SWBAT identify and apply concepts of central angles to real-world problems.

This lesson connects snowboarding with degrees in circles and also asks students to explore angles in circles using a hands-on folding activity.

40 minutes

Students will enter class and work on a Do Now that asks them to review properties of tangent lines and also factoring a trinomial. If students struggle with factoring trinomials, teachers may want to build in a review question in the next day’s Do Now to continue to review this pre-requisite skill.

To engage students in this lesson and connect their knowledge to real-world examples, teachers can start class by watching the following video of Shaun White, an Olympic snowboarder: **https://www.youtube.com/watch?v=gfTXUWlJCxk** There are questions for students to fill out on student notes, and these questions focus on students connecting the idea of rotations and degrees in a circle and semicircle.

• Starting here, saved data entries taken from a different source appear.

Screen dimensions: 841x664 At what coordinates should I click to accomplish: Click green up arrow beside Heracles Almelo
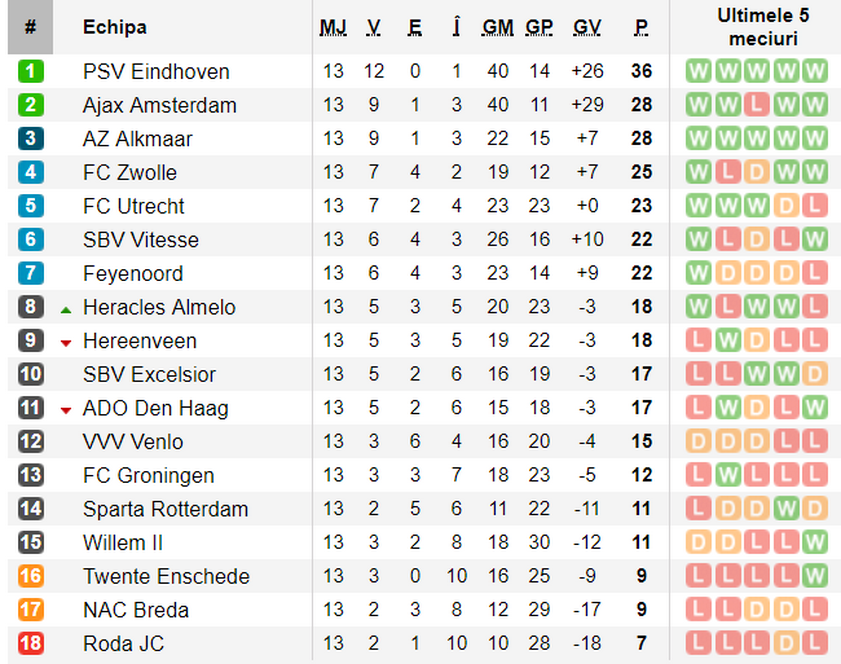pyautogui.click(x=66, y=310)
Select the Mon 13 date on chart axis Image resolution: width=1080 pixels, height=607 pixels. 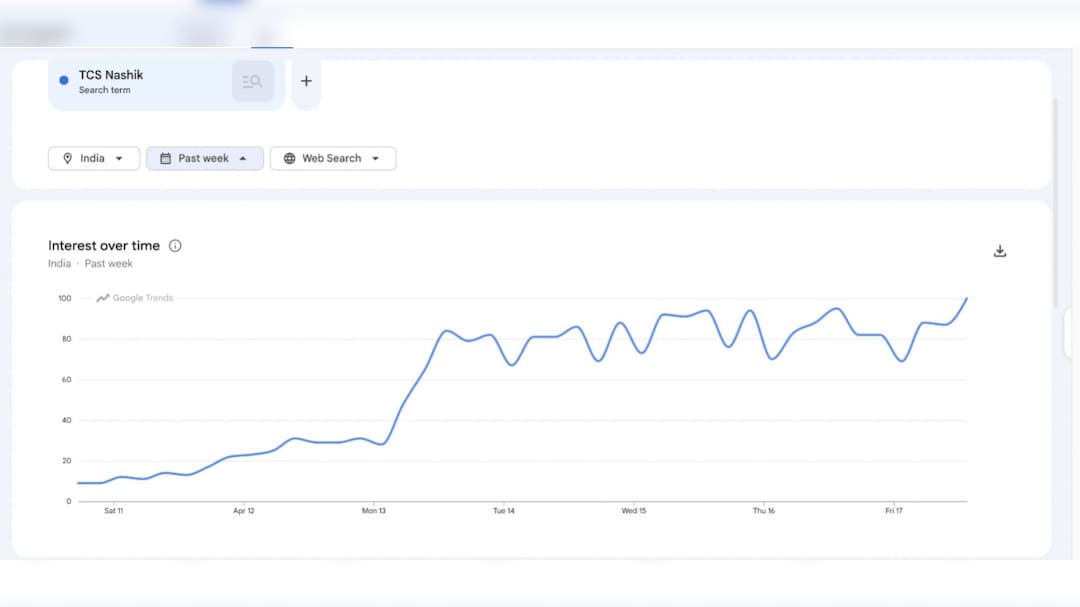click(x=374, y=511)
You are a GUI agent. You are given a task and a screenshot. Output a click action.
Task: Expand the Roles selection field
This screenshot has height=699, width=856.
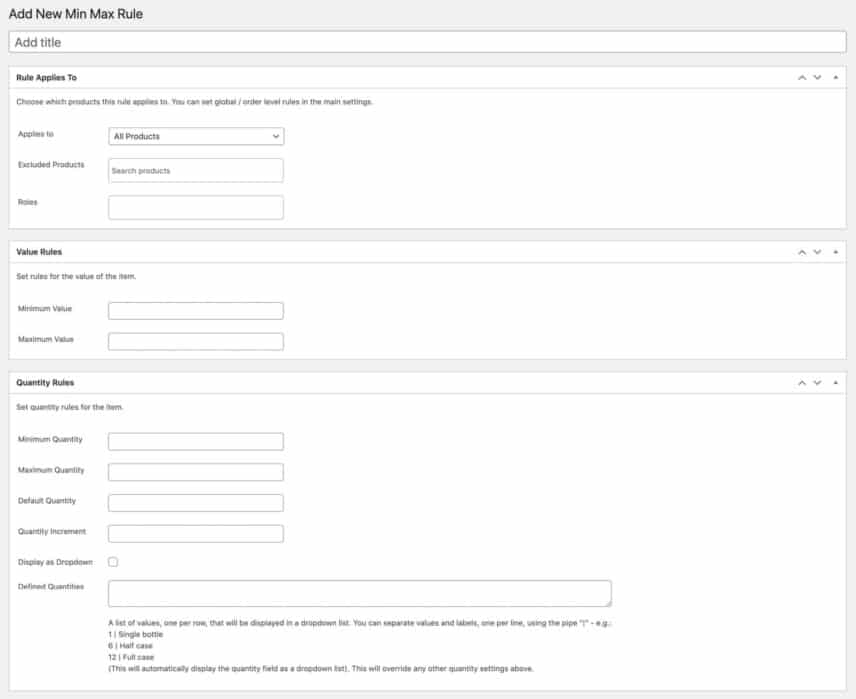(x=195, y=207)
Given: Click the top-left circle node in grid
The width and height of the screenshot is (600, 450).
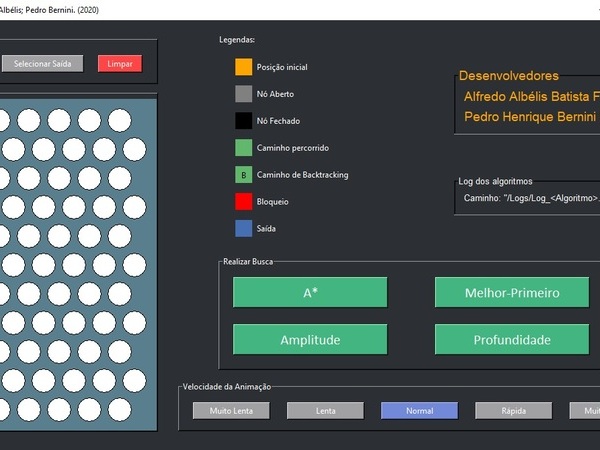Looking at the screenshot, I should coord(3,120).
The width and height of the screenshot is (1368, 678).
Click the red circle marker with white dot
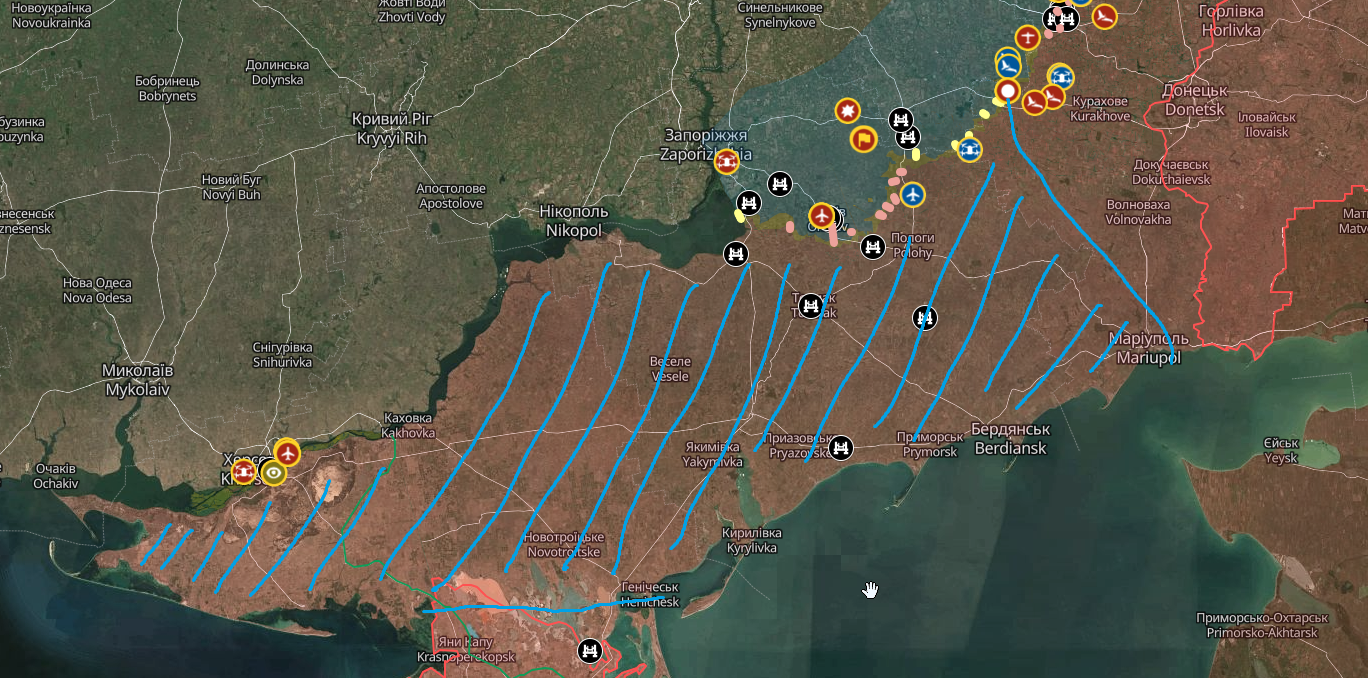pyautogui.click(x=1008, y=92)
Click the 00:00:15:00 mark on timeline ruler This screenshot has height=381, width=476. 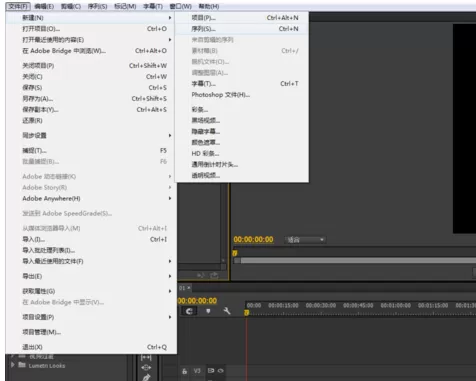coord(283,305)
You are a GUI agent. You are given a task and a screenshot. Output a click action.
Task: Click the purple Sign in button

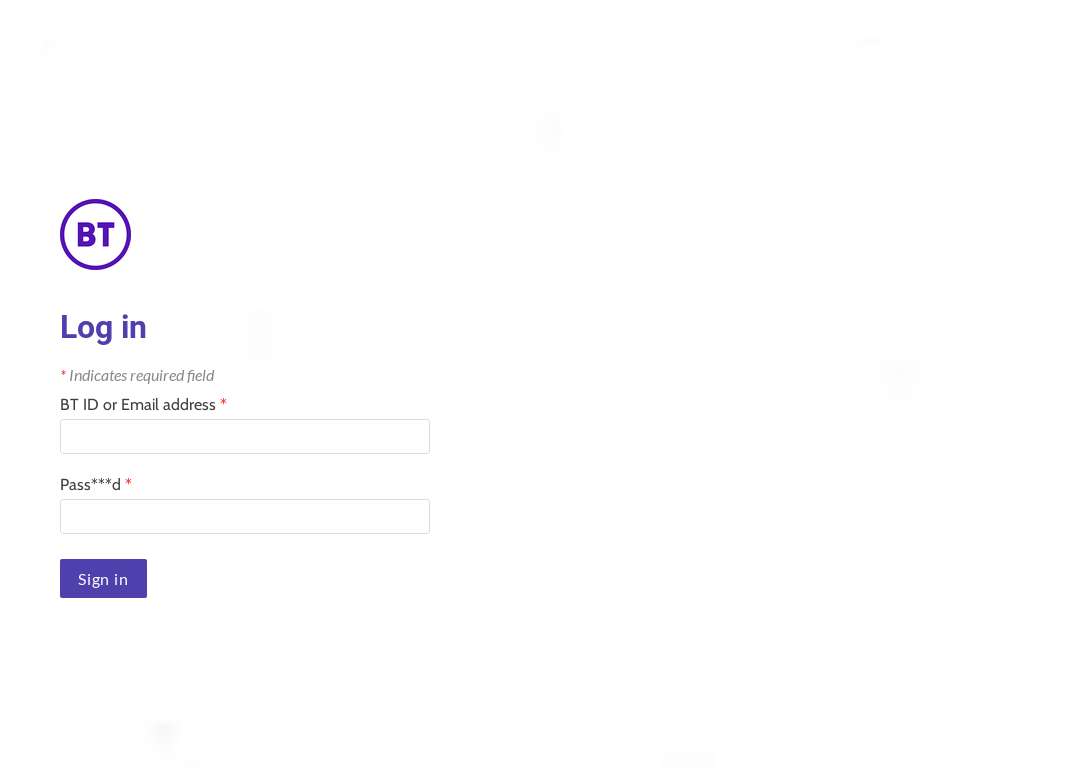click(103, 579)
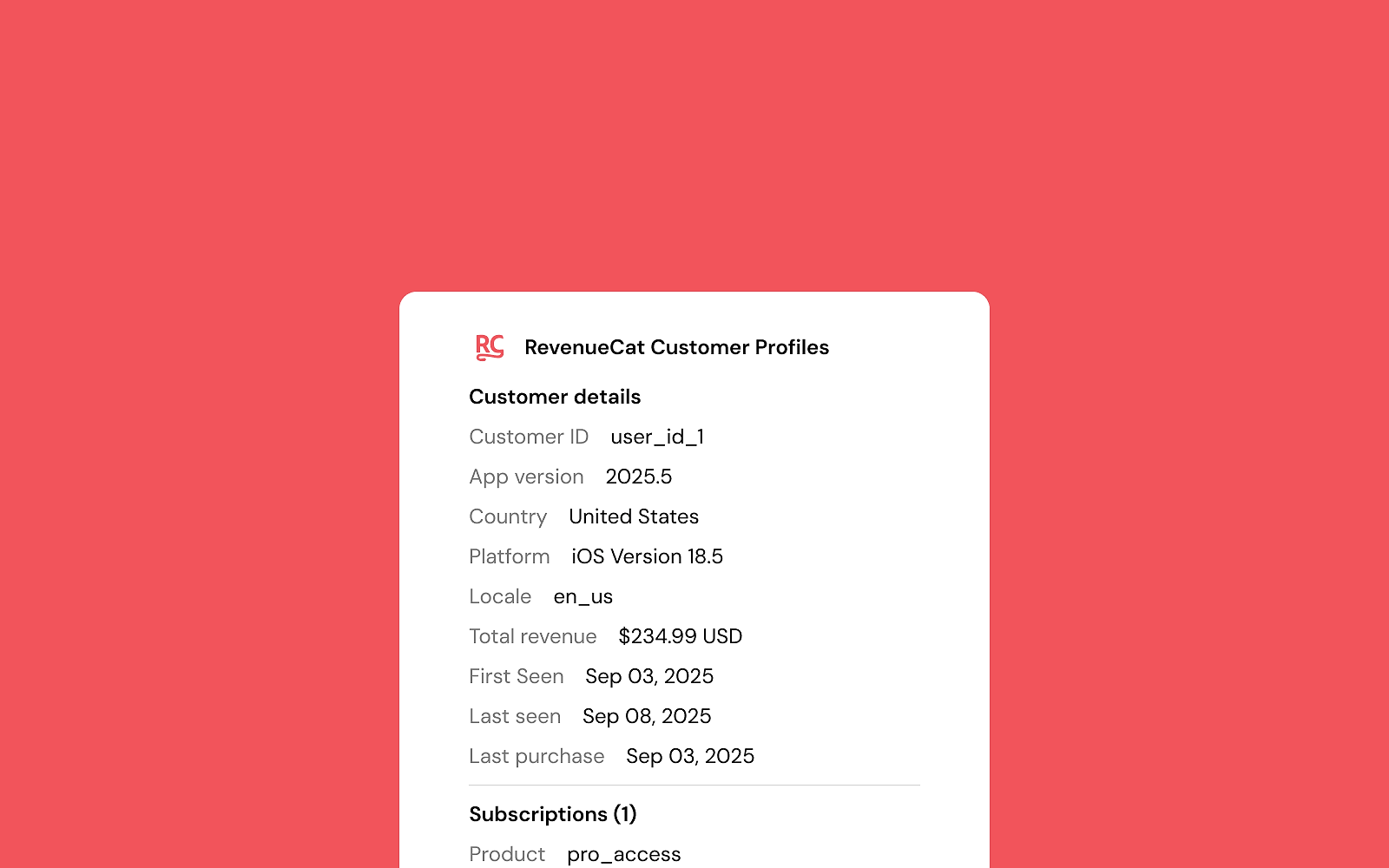Image resolution: width=1389 pixels, height=868 pixels.
Task: Select the Customer details heading
Action: (555, 397)
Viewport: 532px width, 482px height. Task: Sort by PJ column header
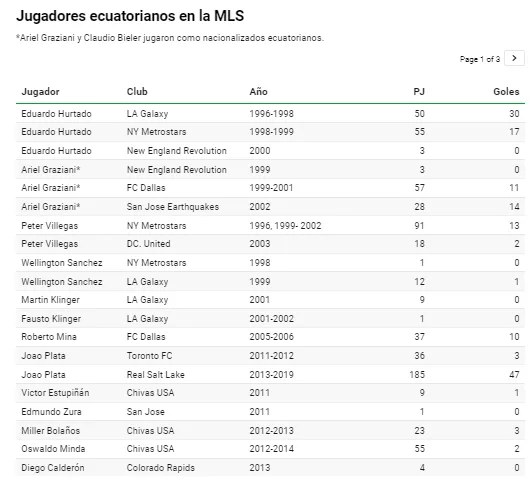pos(419,92)
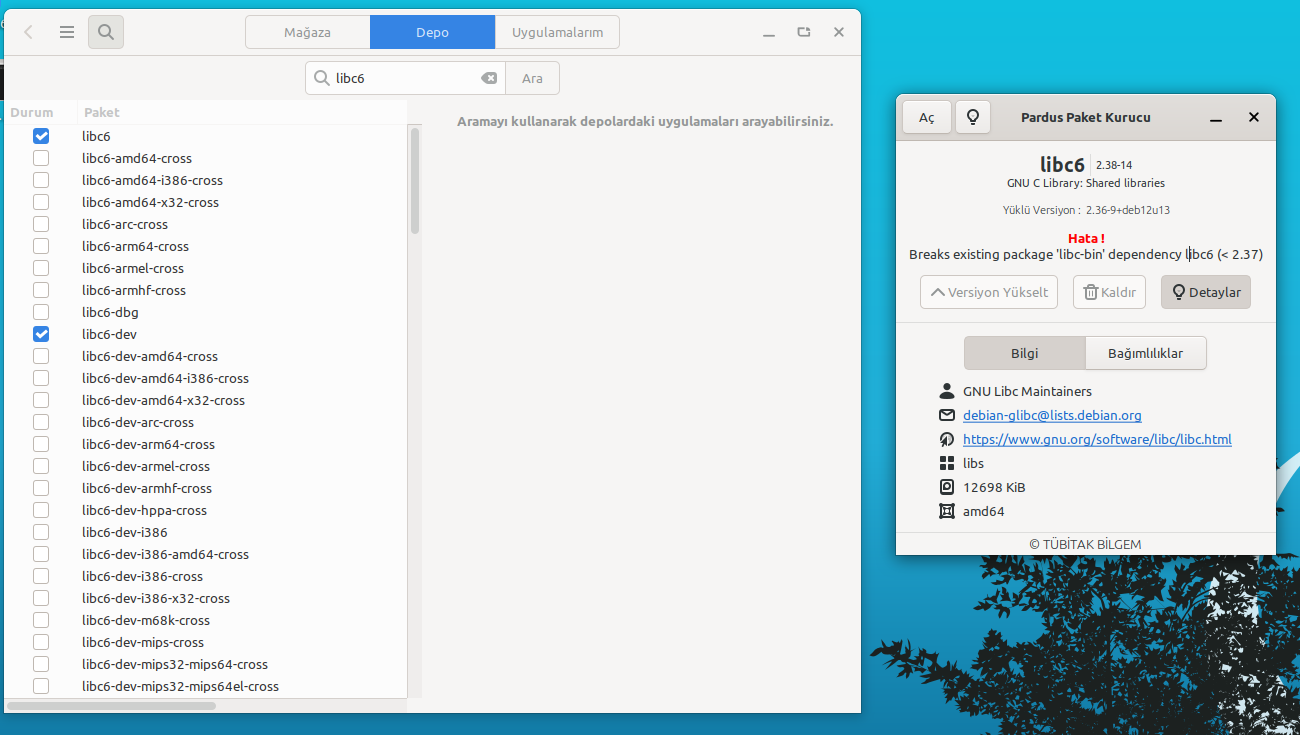Check the libc6-dbg package checkbox
The height and width of the screenshot is (735, 1300).
[x=41, y=312]
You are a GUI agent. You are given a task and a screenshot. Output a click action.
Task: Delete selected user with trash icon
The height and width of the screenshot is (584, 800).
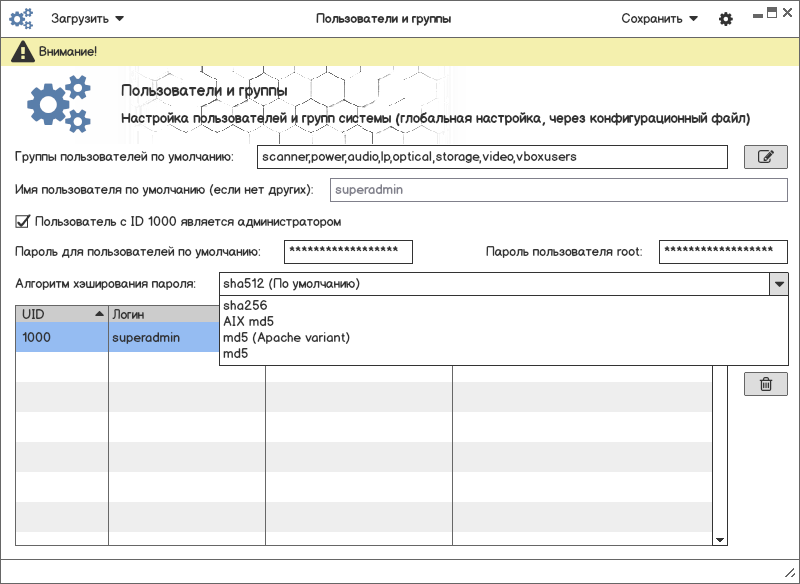(765, 384)
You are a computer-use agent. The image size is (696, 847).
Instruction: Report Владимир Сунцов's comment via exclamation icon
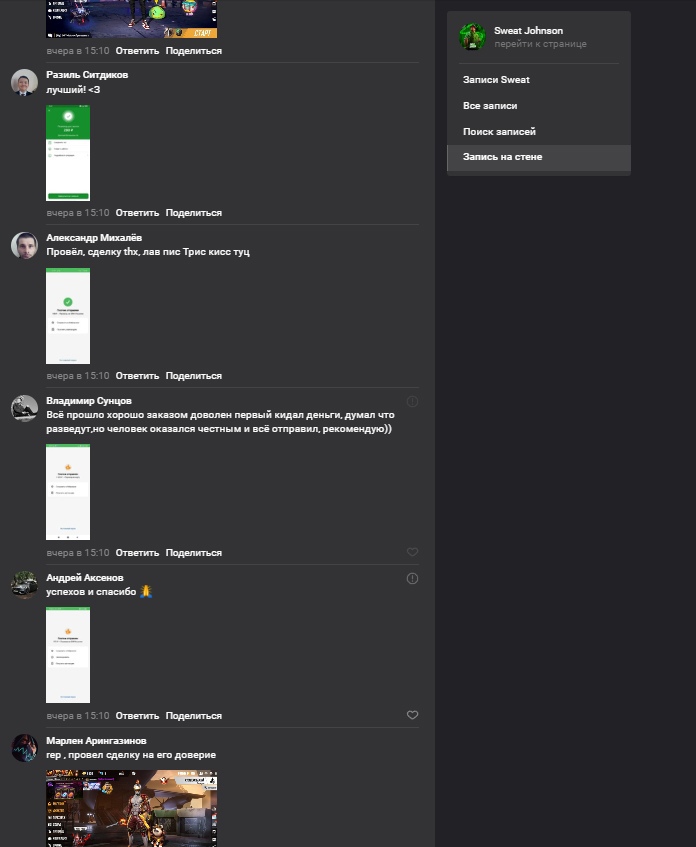pyautogui.click(x=412, y=401)
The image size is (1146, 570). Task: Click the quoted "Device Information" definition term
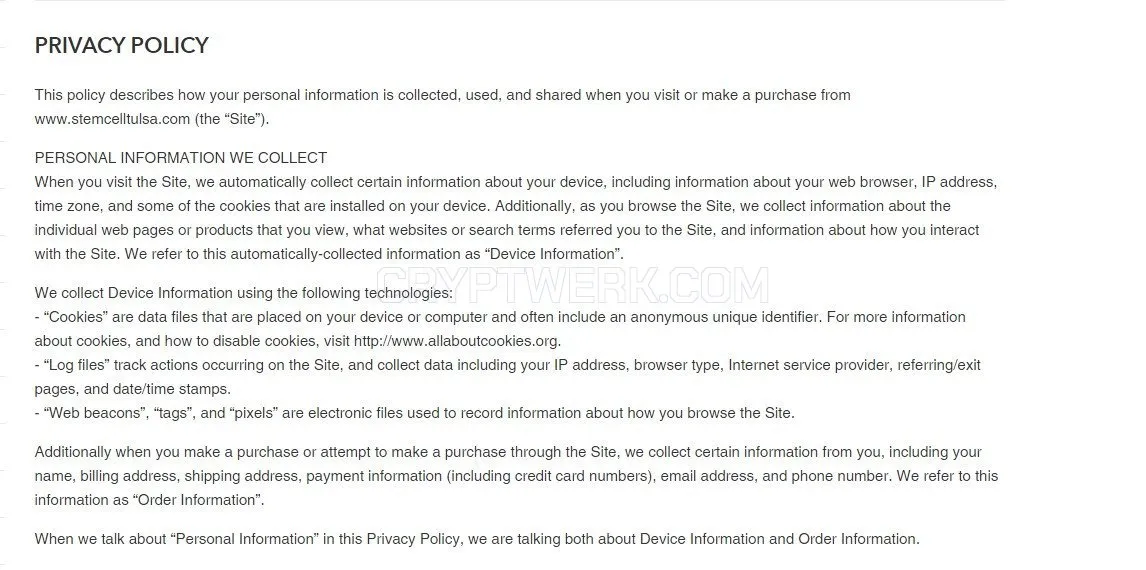pos(555,254)
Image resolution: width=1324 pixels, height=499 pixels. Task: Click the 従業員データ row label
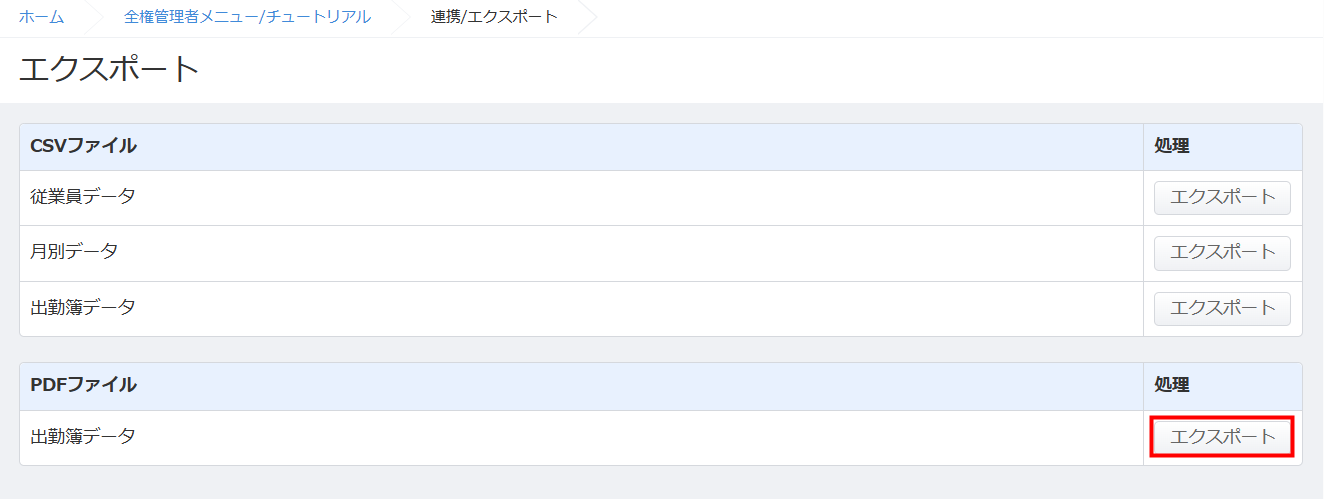point(83,197)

After watching the video, students will work on the **Angles in Circles Exploration** handout, only the first page, to explore the relationships between arcs and central angles. I would suggest having students work in pairs on this activity and work together to complete the hands-on tasks while also answering questions. This is an exploratory activity and does not need to be fully reviewed by the whole class. However, teachers may want to emphasize question #2 and #8 which focus on semicircles and determining that circles have 360 degrees. Question #9 also allows teachers to transition to the idea of a central angle, the first key term which will be defined in class notes. Please see the video narrative for a more formal explanation of this connection. Further, these notes define important key terms in this entire unit, and students should pay close attention to definitions and use precision when utilizing these (MP 3).

15 minutes

After reviewing all examples in class notes, students can work in small groups on the practice questions attached. I would suggest that teachers either put answers on the board or review at least 1 example from questions #1-10 and either #11 or #12. Students can then view and analyze each other's work (MP 6).

To wrap up class, students will complete an exit ticket which asks students to find the measure of a major arc.